O subsecretário de Negociações Bilaterais no Oriente Médio, Europa e África do Ministério das Relações Exteriores, Kenneth da Nóbrega, contou que no primeiro momento da pandemia, o Itamaraty voltou-se principalmente para a repatriações de cidadãos, que já ultrapassaram 25,5 mil pessoas até o momento, mas que em seguida retomou a agenda diplomática com os países.

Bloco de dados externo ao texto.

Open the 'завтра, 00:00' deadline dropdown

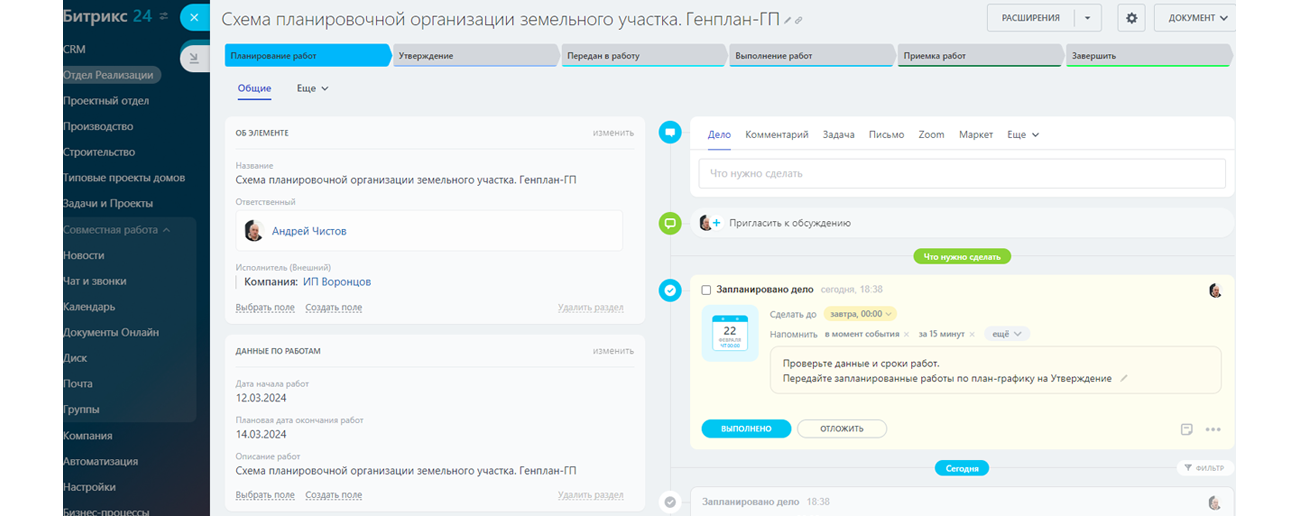860,314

"A retomada com o mundo árabe foi especialmente vigorosa e incluiu, até o momento, teleconferências ou videoconferências, em nível ministerial, com a Arábia Saudita, Emirados Árabes Unidos, Catar e Kuwait", afirmou. O chanceler brasileiro, Ernesto Araújo, programou, antes do surgimento da Covid-19, viagem a esses países em abril.

Nóbrega disse que o objetivo das conversas com Arábia Saudita, Emirados e Catar foi dar continuidade a assuntos da visita do presidente Jair Bolsonaro aos países em 2019. Com o Kuwait foram discutidos comércio e perspectivas de investimentos, cooperação em defesa e agronegócio. Bolsonaro deveria visitar o Kuwait neste ano, mas a possibilidade é incerta em função da Covid-19.

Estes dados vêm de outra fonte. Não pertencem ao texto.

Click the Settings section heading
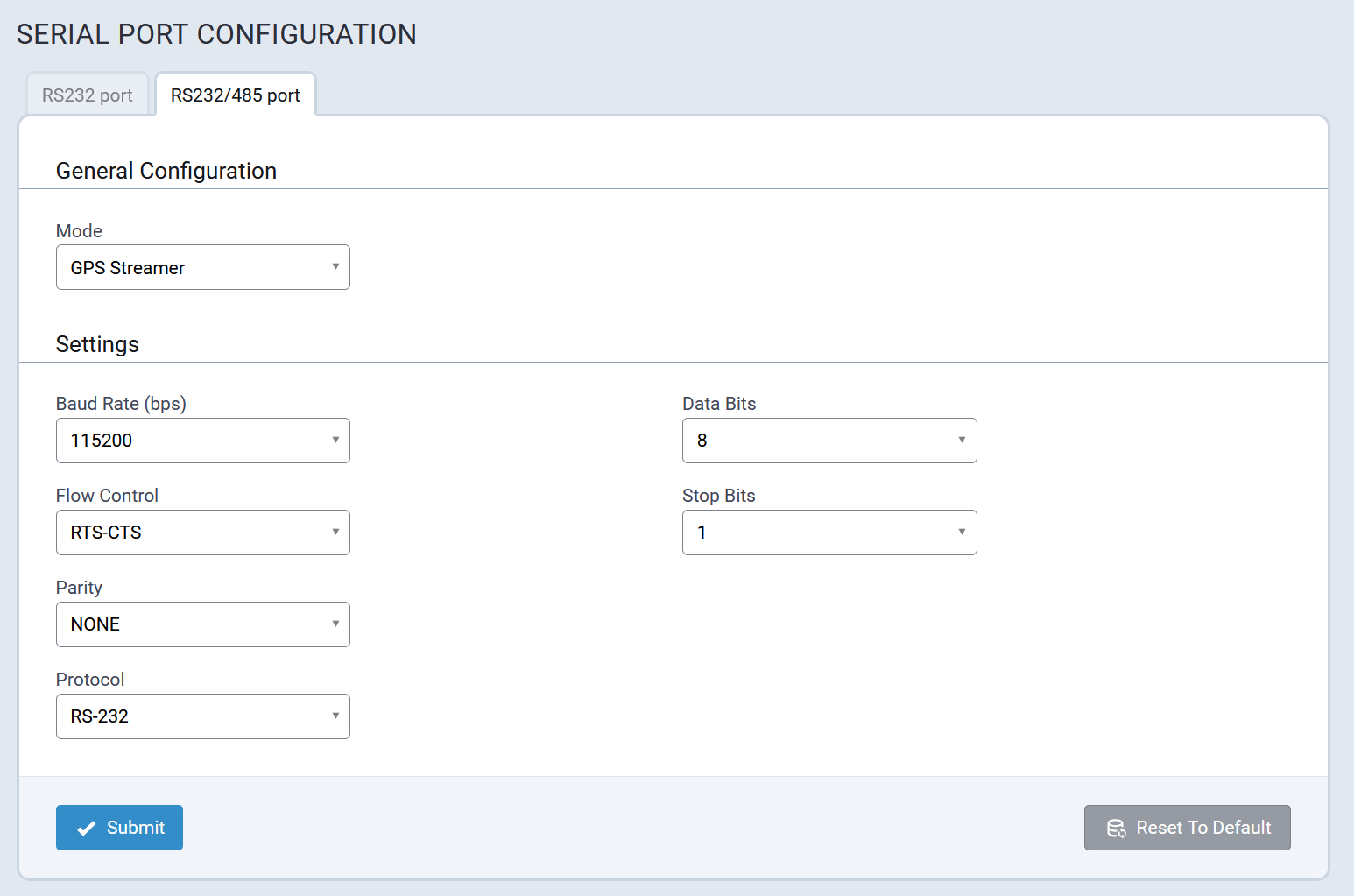1354x896 pixels. point(97,344)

O subsecretário afirmou que marcará reuniões no curtíssimo prazo com suas contrapartes no Egito, Marrocos, Líbano e Jordânia. Estarão na agenda dos encontros a troca de informações e cooperação sobre a pandemia, sobre medidas econômicas e de cunho social adotadas e outros temas da relação bilateral. O Itamaraty já teve uma segunda conferência com Emirados, reunião do comitê interministerial para comércio e investimentos Brasil-Arábia Saudita e, em julho, haverá reunião de consultas políticas com o Egito. Segundo Nóbrega, o agronegócio e as exportações terão destaque na reunião com o Egito. No webinar, o subsecretário lembrou que os embarques do agronegócio brasileiro se mantiveram na pandemia e para alguns países se expandiram. "É fruto da resiliência da cadeia produtiva do nosso agronegócio e coloca o Brasil como país que cumpre a responsabilidade de um grande exportador de produtos agrícolas de assegurar a segurança alimentar dos seus parceiros", disse Nóbrega.

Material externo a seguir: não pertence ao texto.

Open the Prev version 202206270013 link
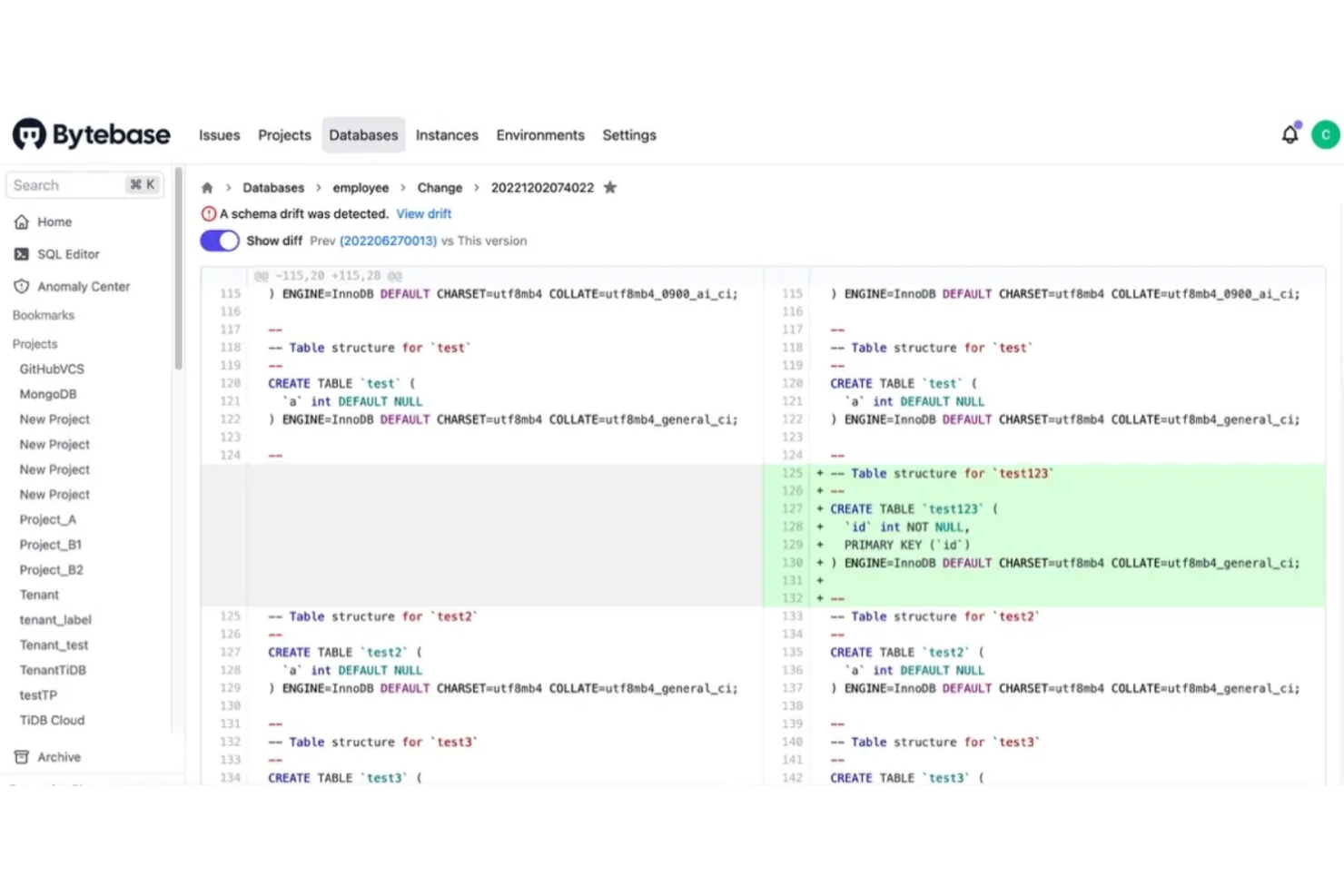This screenshot has height=896, width=1344. click(388, 241)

O vice-presidente de Relações Internacionais da Câmara Árabe, o diplomata Osmar Chohfi, que mediou os debates do webinar ao lado do secretário-geral da entidade, Tamer Mansour, lembrou da complementariedade entre Brasil e países árabes no comércio exterior. O Brasil exporta alimentos ao mercado árabe e os árabes são importantes fornecedores dos fertilizantes usados na produção deles.

"O bom desempenho do setor agropecuário do Brasil fez com que os adubos e fertilizantes pela primeira vez se tornassem o principal produto da pauta das exportações árabes ao Brasil, tendo somado US$ 778 milhões de janeiro a maio. Se torna evidente a complementariedade das exportações árabes e brasileiras", disse Chohfi.

O diplomata citou os números da Organização Mundial de Comércio (OMC), de previsão de declínio entre 13% e 32% para o intercâmbio mundial de mercadorias em 2020, dependendo da duração da pandemia e efetividade de políticas públicas adotadas.